Record extracts =
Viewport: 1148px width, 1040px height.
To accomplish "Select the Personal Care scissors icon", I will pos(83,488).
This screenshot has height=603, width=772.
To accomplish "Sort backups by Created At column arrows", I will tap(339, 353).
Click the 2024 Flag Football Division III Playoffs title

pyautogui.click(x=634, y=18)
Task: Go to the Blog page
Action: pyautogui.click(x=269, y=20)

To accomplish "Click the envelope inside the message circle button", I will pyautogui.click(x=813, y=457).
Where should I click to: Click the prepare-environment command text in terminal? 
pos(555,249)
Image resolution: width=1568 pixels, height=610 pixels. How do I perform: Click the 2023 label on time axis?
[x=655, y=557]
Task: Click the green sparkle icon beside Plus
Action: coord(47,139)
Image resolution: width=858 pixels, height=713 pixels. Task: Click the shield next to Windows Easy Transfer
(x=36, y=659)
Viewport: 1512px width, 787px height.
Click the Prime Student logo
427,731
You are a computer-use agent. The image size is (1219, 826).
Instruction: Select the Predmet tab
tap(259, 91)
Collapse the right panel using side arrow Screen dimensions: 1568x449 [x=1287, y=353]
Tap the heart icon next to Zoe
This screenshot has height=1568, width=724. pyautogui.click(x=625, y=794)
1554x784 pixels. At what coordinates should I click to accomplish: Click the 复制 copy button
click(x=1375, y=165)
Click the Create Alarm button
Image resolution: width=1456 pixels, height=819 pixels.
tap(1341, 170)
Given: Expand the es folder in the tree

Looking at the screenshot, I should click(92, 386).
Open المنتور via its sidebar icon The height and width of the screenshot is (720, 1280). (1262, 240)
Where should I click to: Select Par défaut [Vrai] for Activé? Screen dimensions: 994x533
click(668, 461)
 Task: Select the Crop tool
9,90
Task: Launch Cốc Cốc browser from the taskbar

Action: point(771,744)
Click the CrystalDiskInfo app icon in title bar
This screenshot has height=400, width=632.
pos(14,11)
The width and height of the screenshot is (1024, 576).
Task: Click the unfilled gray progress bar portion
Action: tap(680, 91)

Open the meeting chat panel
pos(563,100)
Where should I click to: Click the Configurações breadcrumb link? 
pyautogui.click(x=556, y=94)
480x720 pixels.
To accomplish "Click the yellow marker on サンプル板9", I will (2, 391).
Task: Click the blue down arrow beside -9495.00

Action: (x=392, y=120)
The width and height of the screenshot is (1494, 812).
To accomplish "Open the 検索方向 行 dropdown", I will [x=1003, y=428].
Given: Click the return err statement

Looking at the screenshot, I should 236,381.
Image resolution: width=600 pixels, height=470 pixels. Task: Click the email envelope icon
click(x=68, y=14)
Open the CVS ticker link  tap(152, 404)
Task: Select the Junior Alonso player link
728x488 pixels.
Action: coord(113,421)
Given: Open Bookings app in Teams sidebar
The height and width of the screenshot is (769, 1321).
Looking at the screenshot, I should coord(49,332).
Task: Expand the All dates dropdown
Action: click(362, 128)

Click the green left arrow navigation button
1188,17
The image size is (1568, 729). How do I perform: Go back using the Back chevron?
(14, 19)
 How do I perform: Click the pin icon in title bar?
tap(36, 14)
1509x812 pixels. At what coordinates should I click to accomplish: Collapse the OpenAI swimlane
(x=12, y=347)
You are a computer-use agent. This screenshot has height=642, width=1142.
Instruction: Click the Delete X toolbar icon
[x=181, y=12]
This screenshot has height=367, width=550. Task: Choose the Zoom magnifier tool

Directive = State how many lines of the records above contain the word "Expand". Give only the number.

Answer below = 2